Били его ниже спины. А получилось вроде по темечку - до копчика. И все смешалось у него в голове, в колыбели, считай. Омлет получился. И как не разъять тот омлет на прежние составляющие, так и не... воссоединить ничего в памяти, связно эту память во времени не сложить. Все получается, на первый взгляд, так, как было. И совсем иначе. А как - вопрос Германну-Юрке-Жорке. Хотя это не все еще имена. Но об этом дальше, дальше. А пока, как он шел к этим своим именам.
ІV
Ночь набатно гудела одиночеством. Оно было серым и стальным, закованным в железные арестантские кандалы. Кандальный звон наплывал, близился и рос, как росток из семени, как ржавое нашествие лесных муравьев. И давно уже подточенный ими древний домишко, едва удерживающийся на самом краешке околожелезнодорожного оврага, казалось, шатался и подрагивал, стремясь скрыться от охватывающих его ночных переулков, спуститься на самое дно оврага. И там, укрывшись ладонями ставен, спрятаться и успокоиться уже навсегда. Но те же самые звуки, что расшатывали его, толкали в небытие, и удерживали, как два встречных потока воздуха держат на одном месте голубиное, зависшее между небом и землей перо. Звуки уже реальные. Стремительный перестук вагонных колес проносящихся мимо поездов, тихий шелест тех же колес, катящихся уже плавно, совиные ночные вскрики-плачи локомотивов. Песни-плачи, доносящиеся из зарешечен-ных столыпинских вагонов, загнанных в отстойник.
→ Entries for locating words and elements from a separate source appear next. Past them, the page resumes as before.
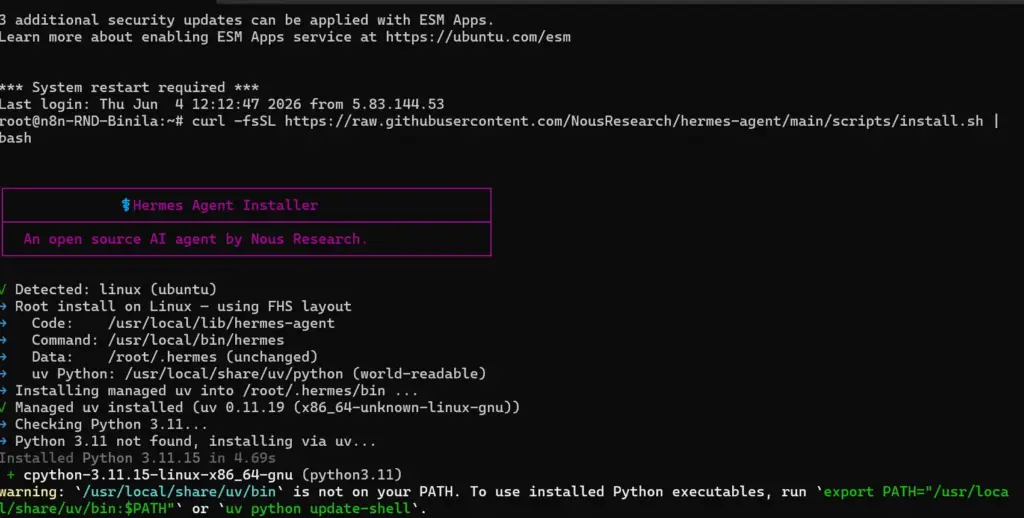This screenshot has height=518, width=1024.
Task: Click the Hermes caduceus icon in installer banner
Action: [x=126, y=205]
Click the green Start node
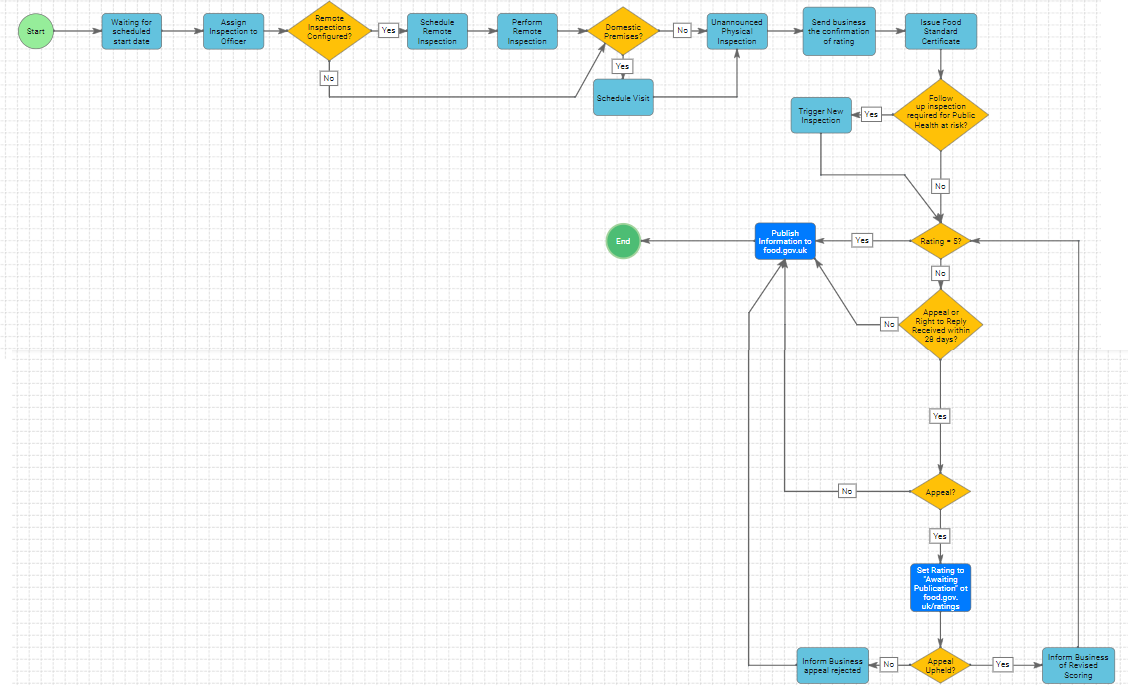Viewport: 1128px width, 686px height. coord(35,31)
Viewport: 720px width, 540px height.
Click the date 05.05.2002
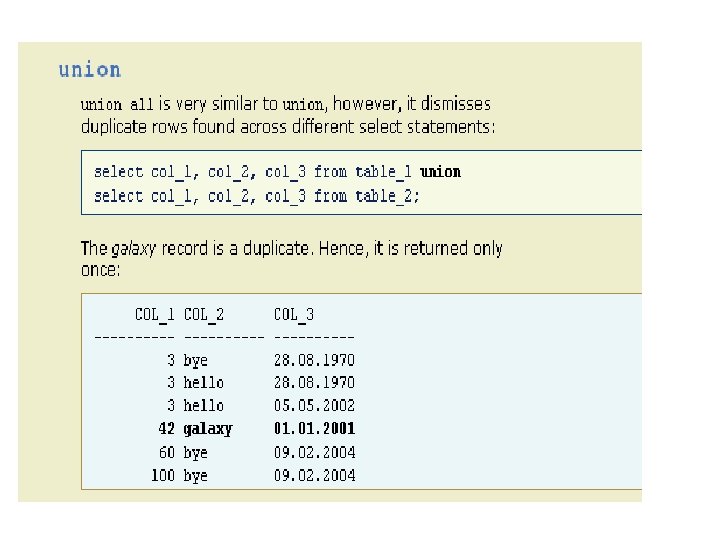[314, 406]
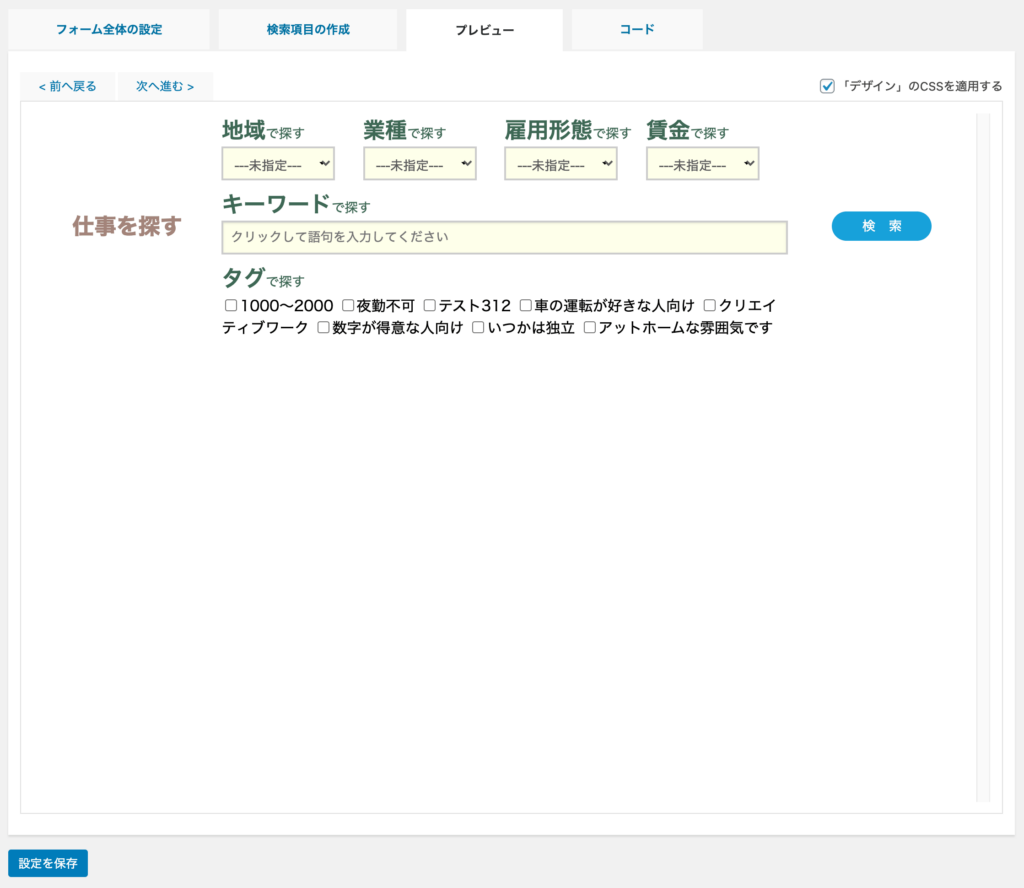The height and width of the screenshot is (888, 1024).
Task: Select the 車の運転が好きな人向け checkbox
Action: [x=526, y=306]
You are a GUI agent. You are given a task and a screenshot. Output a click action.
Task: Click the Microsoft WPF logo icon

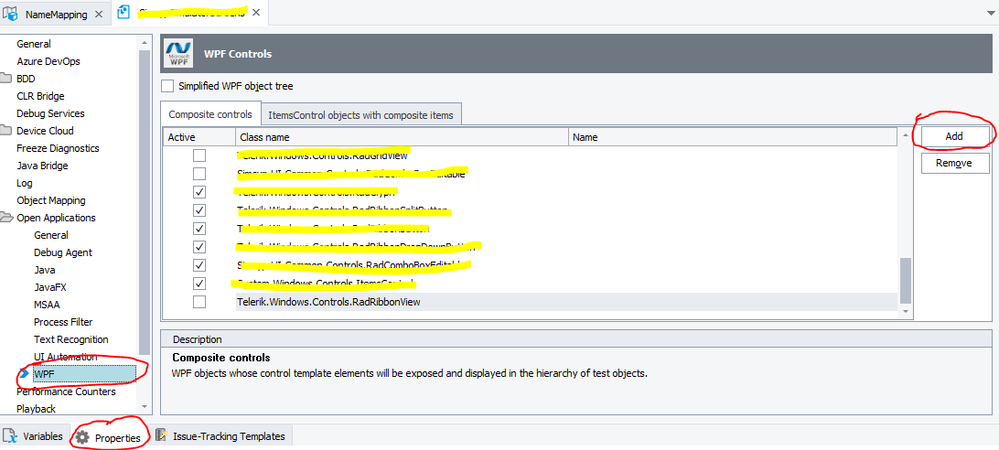(179, 52)

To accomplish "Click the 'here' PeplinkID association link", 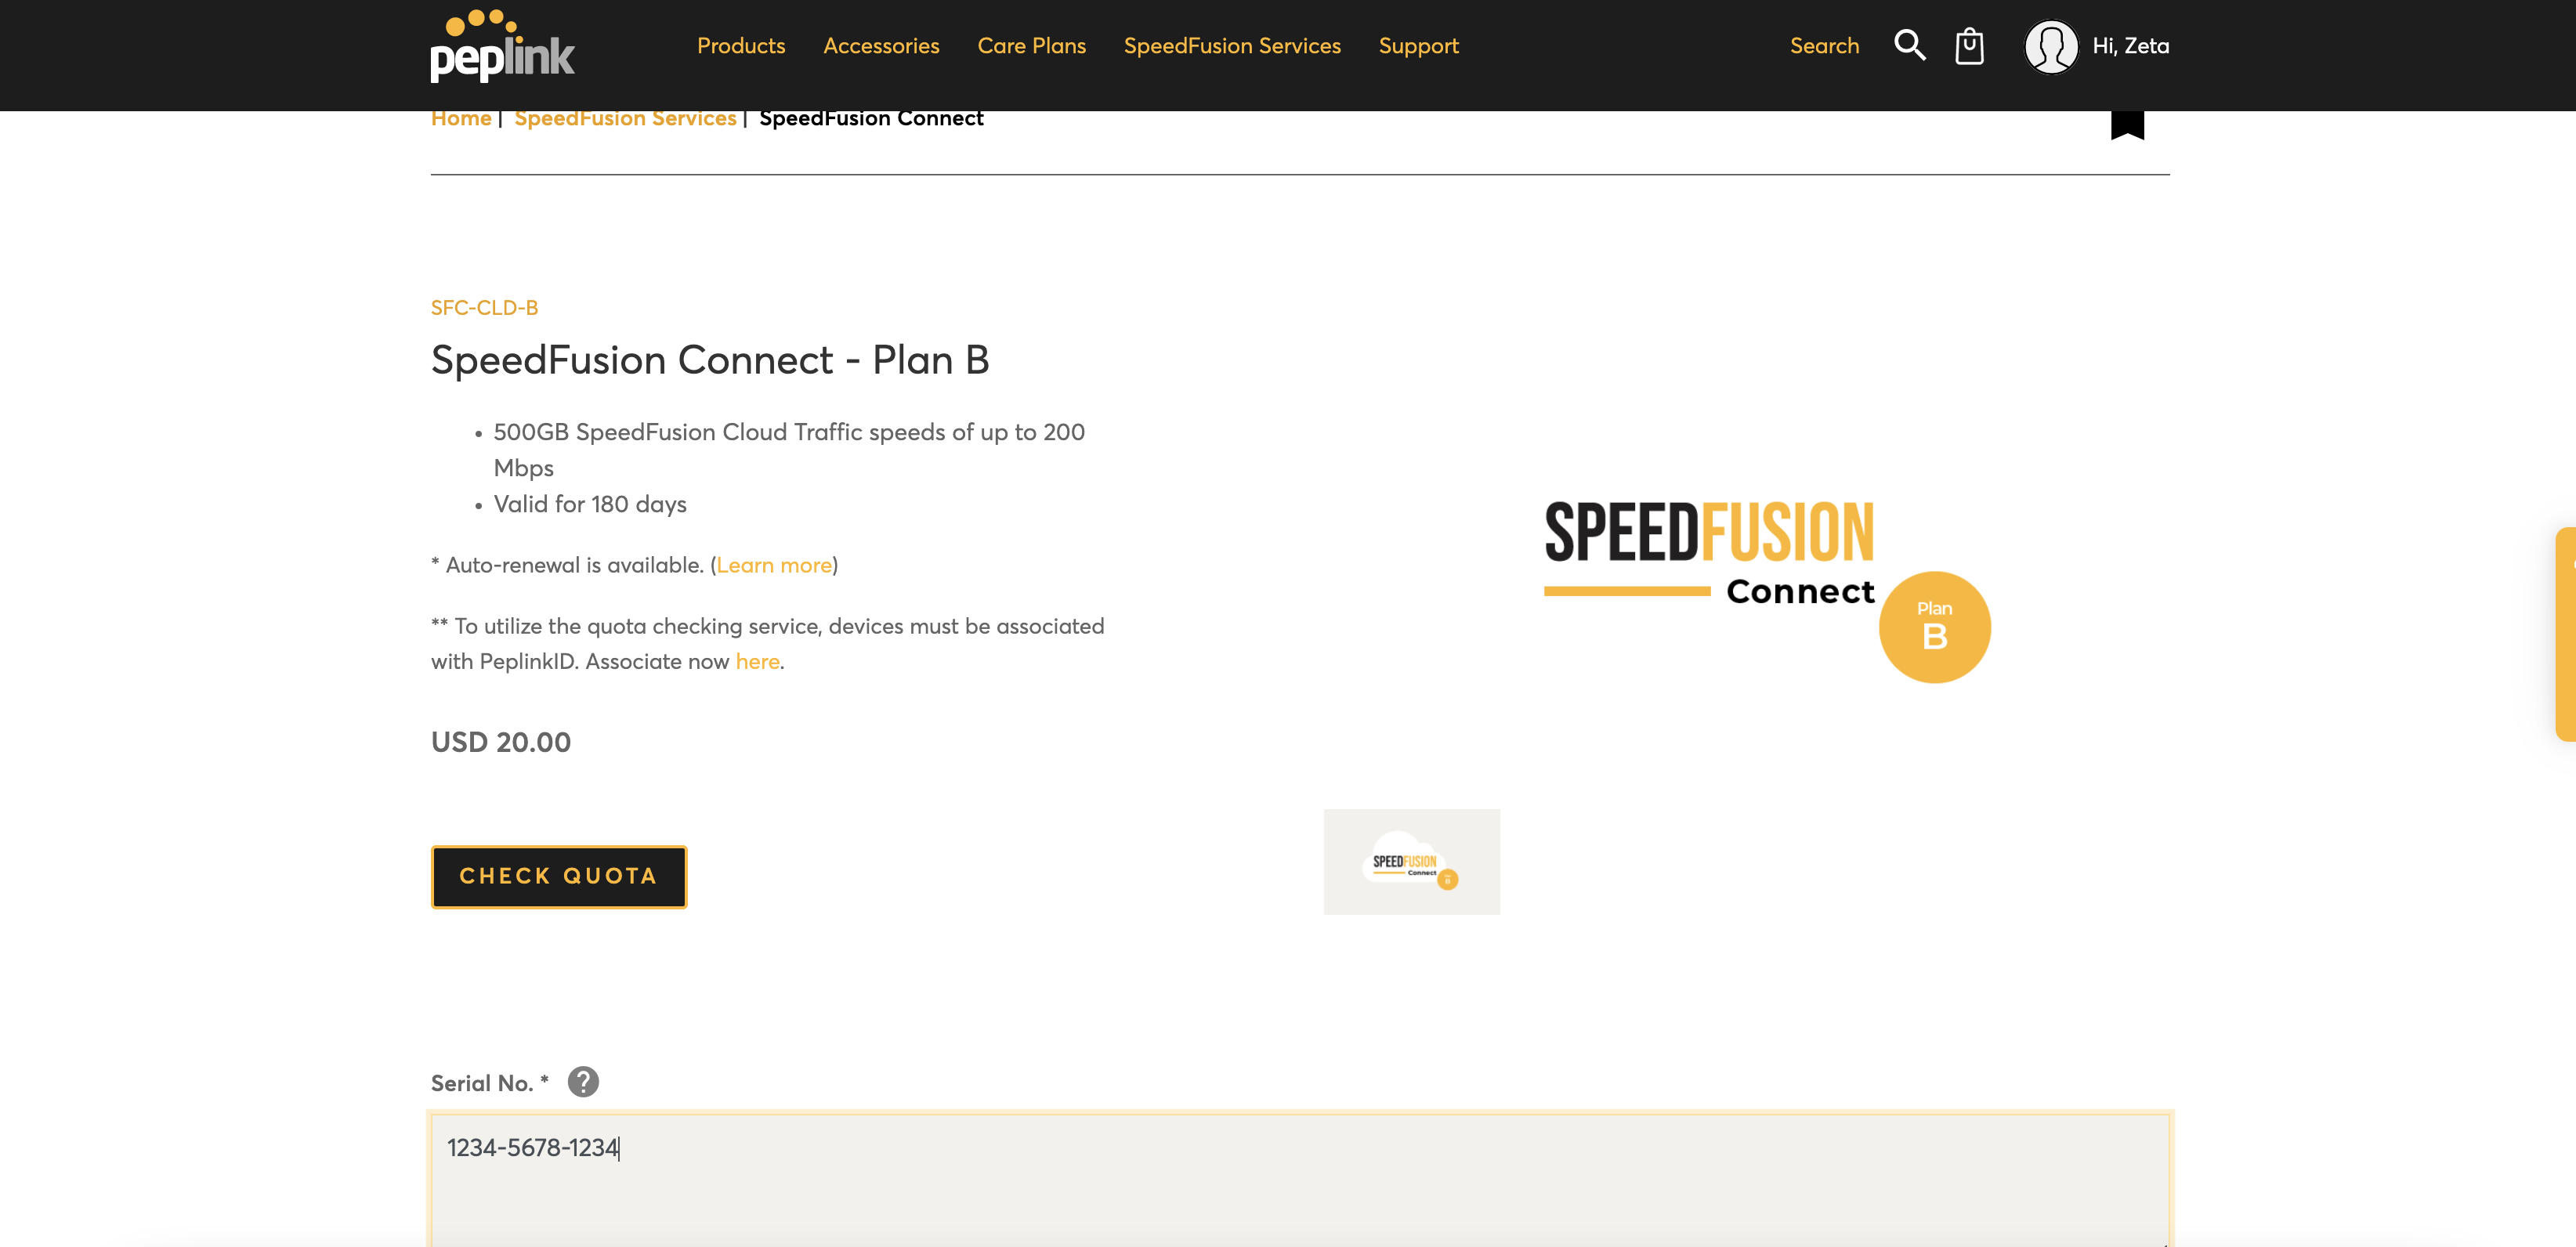I will click(x=757, y=661).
Девочка подрагивала во сне от всех лих пристанционных звуков, лязгов и стонов, но не слышала их, потому что других не знала. Это были нормальные голоса, родившиеся одновременно с ней, как дребезжащее и трепещущее Даргомыжским и Чайковским радио внутри домика, никогда на выключаемое, прекрасно и светло пребывающее в сегодняшнем дне и в несчастливом прошлом веке. В том же веке пребывала и девочка. Чтобы оказаться в нем, ей не надо было даже переступать порог собственного дома, потому что в прошлом веке он и зачался, в трагической, как была убеждена девочка, первой половине. Об этом, о древности ее дома глухо и невнятно говорили заполонившие в последнее время поселок серые и скучные, непонятные люди. Вроде бы как даже и не люди. Тени, неведомо откуда и когда явившиеся на землю людей, столько тянулось за ними недомолвок и слухов, таких же нелепых, как нелепы были они сами. Хотя лица их были лишены национальности, в глазах не было света сегодняшнего дня, зимой и летом одного и того же выражения - скорбны и покорны. Говорили, что это все сплошь нацмены, евреи и питаются они невинной кровью маленьких детей. Под праздник своей Пасхи заманивают малых детей пряником или конфеткой, за рубль или два просят мешать тесто для мацы. А в том тесте битое стекло. И кто-то из малышей обязательно порежется, хлынет кровь, останавливать ее не дают. Маца должна быть орошена, замешана на невинной русской детской крови. Вроде бы даже случалось, что из детей в эту мацу выпускали всю кровь, до последней капельки. Это дает христопродавцам силу, возвращает к жизни.